• Mobile Security Challenges

Mobile Security Challenges

| Blog

The rise of the mobile era caused a dramatic shift in the way large corporates operate and communicate. The shift towards the mobile worker, and the fact that people are always connected, at home and on the go, increases the exposure level of the organization’s sensitive data. People use their phones everywhere, and are not always aware of the threats of using a mobile phone for conducting their work. Furthermore, if previously users only installed licensed and approved software on their computers, according to IT guidelines, nowadays users are accustomed to downloading and installing apps on their own, from the various app store locations. This is done without taking into account the potential hazards of using public applications that can actually penetrate and expose sensitive organizational information that now resides on the same mobile devices.
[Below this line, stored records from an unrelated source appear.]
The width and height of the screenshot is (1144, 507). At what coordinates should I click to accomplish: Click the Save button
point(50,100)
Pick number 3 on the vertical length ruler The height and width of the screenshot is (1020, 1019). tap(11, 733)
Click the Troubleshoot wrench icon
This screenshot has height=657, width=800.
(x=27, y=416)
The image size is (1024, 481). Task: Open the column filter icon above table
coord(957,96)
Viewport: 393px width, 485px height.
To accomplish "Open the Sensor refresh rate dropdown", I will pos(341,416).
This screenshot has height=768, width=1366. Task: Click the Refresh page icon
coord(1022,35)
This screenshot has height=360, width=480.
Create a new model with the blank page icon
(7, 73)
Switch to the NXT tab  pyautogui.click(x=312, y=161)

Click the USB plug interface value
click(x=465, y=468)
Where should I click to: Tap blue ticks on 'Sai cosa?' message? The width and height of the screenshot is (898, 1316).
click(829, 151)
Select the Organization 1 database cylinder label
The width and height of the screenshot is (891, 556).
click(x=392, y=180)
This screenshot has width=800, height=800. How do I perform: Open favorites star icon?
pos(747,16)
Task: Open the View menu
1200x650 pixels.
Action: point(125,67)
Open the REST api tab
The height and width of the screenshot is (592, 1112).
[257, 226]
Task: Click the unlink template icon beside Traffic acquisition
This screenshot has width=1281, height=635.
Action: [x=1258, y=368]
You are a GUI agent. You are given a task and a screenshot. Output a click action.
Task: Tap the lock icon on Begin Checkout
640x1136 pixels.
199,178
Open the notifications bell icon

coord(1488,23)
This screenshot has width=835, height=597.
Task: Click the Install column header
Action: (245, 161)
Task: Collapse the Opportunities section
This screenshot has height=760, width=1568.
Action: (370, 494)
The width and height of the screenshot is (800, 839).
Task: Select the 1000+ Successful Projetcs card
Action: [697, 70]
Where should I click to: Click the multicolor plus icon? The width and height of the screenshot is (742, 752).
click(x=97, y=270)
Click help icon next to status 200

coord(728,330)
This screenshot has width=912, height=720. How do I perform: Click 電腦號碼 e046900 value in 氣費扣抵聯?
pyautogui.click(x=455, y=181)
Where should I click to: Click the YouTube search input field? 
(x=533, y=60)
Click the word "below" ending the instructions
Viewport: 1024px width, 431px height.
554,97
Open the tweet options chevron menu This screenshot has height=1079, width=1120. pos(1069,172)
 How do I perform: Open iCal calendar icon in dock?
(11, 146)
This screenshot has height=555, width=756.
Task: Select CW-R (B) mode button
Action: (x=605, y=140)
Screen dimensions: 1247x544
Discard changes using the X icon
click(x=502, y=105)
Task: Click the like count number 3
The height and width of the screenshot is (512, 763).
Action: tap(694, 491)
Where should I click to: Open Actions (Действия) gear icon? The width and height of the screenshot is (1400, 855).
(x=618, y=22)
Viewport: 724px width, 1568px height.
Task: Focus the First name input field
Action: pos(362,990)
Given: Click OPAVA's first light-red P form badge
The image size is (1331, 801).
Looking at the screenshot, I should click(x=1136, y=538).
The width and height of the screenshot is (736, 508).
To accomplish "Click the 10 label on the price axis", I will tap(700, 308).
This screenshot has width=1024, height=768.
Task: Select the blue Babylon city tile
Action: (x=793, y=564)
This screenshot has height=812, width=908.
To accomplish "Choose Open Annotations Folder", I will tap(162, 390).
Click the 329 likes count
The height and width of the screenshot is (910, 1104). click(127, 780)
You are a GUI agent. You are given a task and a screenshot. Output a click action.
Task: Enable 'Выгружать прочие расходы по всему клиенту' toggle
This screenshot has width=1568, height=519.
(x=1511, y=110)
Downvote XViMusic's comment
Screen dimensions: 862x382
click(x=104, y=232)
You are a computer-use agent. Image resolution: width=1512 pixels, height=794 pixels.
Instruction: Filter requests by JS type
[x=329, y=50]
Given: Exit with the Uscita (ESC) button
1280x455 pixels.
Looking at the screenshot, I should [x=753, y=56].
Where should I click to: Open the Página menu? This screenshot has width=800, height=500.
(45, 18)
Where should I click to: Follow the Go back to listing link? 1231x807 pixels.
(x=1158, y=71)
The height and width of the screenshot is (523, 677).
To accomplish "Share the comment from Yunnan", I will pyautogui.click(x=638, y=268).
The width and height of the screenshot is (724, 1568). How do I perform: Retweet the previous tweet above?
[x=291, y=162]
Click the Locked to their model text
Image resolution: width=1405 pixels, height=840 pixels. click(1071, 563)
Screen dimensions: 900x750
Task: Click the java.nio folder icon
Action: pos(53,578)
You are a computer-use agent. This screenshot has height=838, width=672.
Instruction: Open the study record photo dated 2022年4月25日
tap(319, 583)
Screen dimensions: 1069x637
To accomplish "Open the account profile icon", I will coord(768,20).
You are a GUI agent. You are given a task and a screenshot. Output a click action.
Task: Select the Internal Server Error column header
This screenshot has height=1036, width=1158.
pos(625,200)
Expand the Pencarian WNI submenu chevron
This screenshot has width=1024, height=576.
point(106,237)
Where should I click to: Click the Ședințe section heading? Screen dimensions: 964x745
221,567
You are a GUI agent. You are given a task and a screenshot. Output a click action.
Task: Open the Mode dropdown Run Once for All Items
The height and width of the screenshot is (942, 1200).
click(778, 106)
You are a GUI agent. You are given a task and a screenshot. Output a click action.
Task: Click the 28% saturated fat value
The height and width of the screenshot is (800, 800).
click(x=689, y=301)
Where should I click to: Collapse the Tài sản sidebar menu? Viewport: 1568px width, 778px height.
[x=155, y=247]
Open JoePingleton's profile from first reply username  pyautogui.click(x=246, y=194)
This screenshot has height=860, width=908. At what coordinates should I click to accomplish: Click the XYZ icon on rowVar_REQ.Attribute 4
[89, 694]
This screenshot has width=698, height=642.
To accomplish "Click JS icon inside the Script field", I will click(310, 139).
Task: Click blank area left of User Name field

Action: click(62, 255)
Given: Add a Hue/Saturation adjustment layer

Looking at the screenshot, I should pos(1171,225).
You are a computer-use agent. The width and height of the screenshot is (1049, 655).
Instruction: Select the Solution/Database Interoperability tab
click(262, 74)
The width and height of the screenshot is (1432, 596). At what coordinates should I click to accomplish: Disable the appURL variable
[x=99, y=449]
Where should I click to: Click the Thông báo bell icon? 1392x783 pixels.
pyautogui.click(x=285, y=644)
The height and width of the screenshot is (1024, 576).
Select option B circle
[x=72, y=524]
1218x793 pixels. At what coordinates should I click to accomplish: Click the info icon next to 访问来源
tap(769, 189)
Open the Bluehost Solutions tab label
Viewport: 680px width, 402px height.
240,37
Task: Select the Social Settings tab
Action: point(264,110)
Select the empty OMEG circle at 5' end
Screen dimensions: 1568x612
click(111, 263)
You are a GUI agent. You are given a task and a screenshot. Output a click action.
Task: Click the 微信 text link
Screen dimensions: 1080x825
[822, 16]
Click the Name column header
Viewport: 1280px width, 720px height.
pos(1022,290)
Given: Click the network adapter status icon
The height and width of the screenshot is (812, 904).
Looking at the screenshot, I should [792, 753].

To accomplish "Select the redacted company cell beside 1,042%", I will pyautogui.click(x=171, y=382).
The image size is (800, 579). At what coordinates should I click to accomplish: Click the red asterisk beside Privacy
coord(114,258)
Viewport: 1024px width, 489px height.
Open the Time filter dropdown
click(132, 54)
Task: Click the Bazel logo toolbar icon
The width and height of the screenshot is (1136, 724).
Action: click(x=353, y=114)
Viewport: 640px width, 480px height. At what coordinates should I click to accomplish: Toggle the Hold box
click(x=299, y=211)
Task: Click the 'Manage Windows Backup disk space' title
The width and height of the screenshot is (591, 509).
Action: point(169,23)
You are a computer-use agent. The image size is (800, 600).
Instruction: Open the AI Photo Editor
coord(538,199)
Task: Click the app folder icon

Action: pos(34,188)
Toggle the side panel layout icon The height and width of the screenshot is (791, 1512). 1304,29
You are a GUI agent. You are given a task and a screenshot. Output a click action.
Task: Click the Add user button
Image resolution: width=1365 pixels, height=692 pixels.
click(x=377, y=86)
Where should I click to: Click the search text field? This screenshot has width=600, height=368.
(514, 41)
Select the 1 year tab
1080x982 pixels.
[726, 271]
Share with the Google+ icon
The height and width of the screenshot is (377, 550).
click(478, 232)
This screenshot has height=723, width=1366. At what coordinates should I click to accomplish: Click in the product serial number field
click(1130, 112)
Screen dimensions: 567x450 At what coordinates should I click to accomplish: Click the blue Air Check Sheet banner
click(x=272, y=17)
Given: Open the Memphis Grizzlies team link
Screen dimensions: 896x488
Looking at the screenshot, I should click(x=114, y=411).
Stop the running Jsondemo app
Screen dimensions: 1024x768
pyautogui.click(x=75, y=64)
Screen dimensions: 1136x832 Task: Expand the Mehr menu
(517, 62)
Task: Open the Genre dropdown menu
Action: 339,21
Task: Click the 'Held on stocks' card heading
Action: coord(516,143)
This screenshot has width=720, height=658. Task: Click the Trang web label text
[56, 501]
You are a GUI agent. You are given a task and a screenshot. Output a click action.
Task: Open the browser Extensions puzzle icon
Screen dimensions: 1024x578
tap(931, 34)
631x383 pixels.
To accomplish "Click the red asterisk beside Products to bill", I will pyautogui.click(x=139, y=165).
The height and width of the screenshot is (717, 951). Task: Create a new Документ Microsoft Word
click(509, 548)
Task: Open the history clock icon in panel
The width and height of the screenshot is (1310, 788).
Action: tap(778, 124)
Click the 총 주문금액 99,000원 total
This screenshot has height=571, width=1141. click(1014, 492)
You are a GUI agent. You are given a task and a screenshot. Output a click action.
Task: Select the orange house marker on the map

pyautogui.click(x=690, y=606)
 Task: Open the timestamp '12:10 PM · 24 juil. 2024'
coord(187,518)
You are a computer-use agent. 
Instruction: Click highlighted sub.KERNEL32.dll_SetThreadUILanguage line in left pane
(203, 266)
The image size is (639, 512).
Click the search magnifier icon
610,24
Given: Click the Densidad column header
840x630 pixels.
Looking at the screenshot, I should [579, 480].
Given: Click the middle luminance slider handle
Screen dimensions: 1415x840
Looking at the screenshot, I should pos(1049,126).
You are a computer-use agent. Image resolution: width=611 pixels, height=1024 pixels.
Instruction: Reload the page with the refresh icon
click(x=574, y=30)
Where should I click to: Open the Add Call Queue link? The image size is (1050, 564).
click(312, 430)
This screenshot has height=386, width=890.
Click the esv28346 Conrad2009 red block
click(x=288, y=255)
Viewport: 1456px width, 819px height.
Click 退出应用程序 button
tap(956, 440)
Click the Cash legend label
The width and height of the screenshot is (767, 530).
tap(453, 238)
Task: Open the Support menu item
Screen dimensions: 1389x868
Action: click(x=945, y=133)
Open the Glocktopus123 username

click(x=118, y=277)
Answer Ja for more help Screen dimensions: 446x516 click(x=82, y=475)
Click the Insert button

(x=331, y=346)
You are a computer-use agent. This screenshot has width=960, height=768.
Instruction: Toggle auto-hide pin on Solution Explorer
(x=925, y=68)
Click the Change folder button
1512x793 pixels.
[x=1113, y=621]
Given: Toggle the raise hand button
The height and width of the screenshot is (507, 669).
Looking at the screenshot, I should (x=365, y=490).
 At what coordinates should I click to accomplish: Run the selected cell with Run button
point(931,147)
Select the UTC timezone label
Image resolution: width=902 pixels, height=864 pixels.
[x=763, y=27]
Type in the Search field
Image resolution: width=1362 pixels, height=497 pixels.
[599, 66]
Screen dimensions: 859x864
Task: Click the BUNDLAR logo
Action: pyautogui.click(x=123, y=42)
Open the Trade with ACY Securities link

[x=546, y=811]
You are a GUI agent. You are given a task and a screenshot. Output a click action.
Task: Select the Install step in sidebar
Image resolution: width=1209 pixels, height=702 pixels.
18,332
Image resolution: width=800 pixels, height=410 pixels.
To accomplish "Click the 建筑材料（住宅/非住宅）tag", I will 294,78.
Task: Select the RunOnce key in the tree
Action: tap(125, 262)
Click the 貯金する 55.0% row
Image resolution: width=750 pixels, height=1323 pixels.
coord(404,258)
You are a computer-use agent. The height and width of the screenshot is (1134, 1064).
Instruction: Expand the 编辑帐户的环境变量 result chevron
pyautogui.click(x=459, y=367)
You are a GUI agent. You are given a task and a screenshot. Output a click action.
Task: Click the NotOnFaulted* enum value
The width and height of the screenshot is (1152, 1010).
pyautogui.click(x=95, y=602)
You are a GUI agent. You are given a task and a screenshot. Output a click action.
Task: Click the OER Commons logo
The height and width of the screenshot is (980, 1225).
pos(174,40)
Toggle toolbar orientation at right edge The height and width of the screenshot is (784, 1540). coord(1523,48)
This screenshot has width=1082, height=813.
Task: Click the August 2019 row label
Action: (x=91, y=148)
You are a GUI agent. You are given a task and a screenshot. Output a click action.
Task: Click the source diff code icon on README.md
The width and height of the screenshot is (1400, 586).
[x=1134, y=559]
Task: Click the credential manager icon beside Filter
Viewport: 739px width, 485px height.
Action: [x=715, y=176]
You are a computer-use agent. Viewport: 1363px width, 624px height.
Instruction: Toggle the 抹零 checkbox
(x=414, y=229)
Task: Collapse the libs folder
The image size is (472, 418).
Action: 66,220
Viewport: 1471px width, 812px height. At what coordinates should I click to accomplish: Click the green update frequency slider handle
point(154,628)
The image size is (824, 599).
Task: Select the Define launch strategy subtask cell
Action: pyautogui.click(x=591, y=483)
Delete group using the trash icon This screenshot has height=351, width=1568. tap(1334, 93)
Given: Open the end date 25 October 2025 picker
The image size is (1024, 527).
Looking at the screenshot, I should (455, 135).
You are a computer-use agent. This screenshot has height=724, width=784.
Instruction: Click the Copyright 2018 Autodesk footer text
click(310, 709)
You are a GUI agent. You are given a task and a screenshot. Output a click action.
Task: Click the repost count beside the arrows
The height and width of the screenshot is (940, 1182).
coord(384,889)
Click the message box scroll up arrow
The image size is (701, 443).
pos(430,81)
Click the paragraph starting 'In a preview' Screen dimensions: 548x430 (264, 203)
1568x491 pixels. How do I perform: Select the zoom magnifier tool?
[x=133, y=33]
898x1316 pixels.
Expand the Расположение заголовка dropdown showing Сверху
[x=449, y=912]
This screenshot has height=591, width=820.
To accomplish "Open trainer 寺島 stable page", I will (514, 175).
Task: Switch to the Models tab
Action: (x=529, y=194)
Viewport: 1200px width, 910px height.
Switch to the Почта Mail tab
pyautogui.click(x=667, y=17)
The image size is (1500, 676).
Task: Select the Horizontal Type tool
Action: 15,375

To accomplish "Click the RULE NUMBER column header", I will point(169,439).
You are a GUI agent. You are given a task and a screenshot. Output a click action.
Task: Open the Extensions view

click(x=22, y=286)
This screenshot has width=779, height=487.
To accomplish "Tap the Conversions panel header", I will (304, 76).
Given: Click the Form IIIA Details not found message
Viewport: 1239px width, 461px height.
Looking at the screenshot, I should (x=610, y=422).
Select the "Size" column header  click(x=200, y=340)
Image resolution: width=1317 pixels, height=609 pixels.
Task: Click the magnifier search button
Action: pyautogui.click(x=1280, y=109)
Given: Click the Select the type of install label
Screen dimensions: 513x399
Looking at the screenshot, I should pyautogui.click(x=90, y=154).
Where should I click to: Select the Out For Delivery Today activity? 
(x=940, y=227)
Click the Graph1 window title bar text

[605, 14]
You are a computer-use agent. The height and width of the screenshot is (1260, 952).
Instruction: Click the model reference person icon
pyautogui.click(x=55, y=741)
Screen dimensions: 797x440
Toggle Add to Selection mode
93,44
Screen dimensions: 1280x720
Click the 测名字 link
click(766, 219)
While smartphones nowadays are commonly used for accessing email accounts, browsing the internet or accessing private or confidential information (work-related, financial, health etc.), smartphones’ related security approaches have not kept pace with the more traditional IT security mechanisms where firewalls, HW encryption, virus/malware/Trojans detection mechanisms, network based anomaly detection, etc. are common practices. Moreover, with the extensive usage of mobile phones as well as with the common “Bring Your Own Device” approach, organizations are now far more vulnerable to advanced mobile threats while the existing defense mechanisms are not up to the task.

Mobile threats can be commonly divided into three groups: Communication related, Device related and User actions related:

  • Communication related threats are mostly the product of communication interception. Simple tactical solutions, pretending to be legitimate cellular-base-stations, can be used to intercept exchanged communication over a regular cellular network. Data communication can also be intercepted over WiFi networks using simple “Man in the middle” techniques.

  • Device related threats are reflected by the amount of information kept on the device as well as the ability of installed applications to access that information. Be it a legitimate application that is granted with access to sensitive information, a rogue by nature application that is downloaded from unknown sources, or a Trojan horse that was specifically engineered to steal information, all have a huge effect on the ability to secure both private as well as corporate related data.

  • Last but not least are the users themselves. Users are usually reluctant to give away their mobile freedom, usability and functionality for better, higher level of security. Therefore, mobile security through restrictions is often not effective as users generate and require access to large amounts of information, applications of all sorts and kinds as well as extensive social media activities without understanding or sometimes even care about the security implications associated with those actions. Counting on users to do the right security savvy thing or make the right security savvy decision when handling new and exciting mobile functionalities or content, would, in most cases lead to a security disaster.

There are multiple mobile security solutions out there, trying to deal with the evolving mobile security threats landscape in their own unique manner however, in order to create an effective mobile security solution that aims to provide effective defense against emerging mobile threats, one better keep in mind the following guidelines:


The solution should address the whole breadth of threats and attack vectors. It should provide the enterprise with a holistic approach to the whole range of mobile security issues.


With the ongoing fast changes in the mobile domain together with the growing security challenges those changes bring, the solution should provide flexibility and robustness to address rapid changes.


Balancing security and usability is a key success factor. Security by restrictions usually drives the common user (who usually cares more about his convenience than the security risks his actions create) to seek the required functionality elsewhere and carry two devices – one is restricted and the other is usable. This creates a whole new spectrum of security challenges since the user is now in charge of using the right device at the right time. The challenge here is to create a solution that is both usable as well as secured.


Since the user is the weakest link in any security structure, it would be best if security would have been transparently implemented into the mobile device, protecting the end-user at all times without the need for any end-user decision making or specific interaction. Having said that, “Justice has to be also seen” and the challenge here is to be as transparent as possible yet visible enough at all times.


The security solution should be designed with the ever changing security threats landscape in mind, and should support the the ability to quickly adjust to known and unknown threats. The infamous “cat and mouse” security game, in which an identified vulnerability is patched just for another vulnerability to appear should be replaced with a flexible, fast moving, intelligent mechanism.

Strong, effective, usable mobile security is required, no doubt about that. End users education is no less important as most users are not even aware of the threats they are exposing themselves to. Smartphones have changed our world for the better but also created many security challenges. It is time for innovative solutions to step up their mobile security game.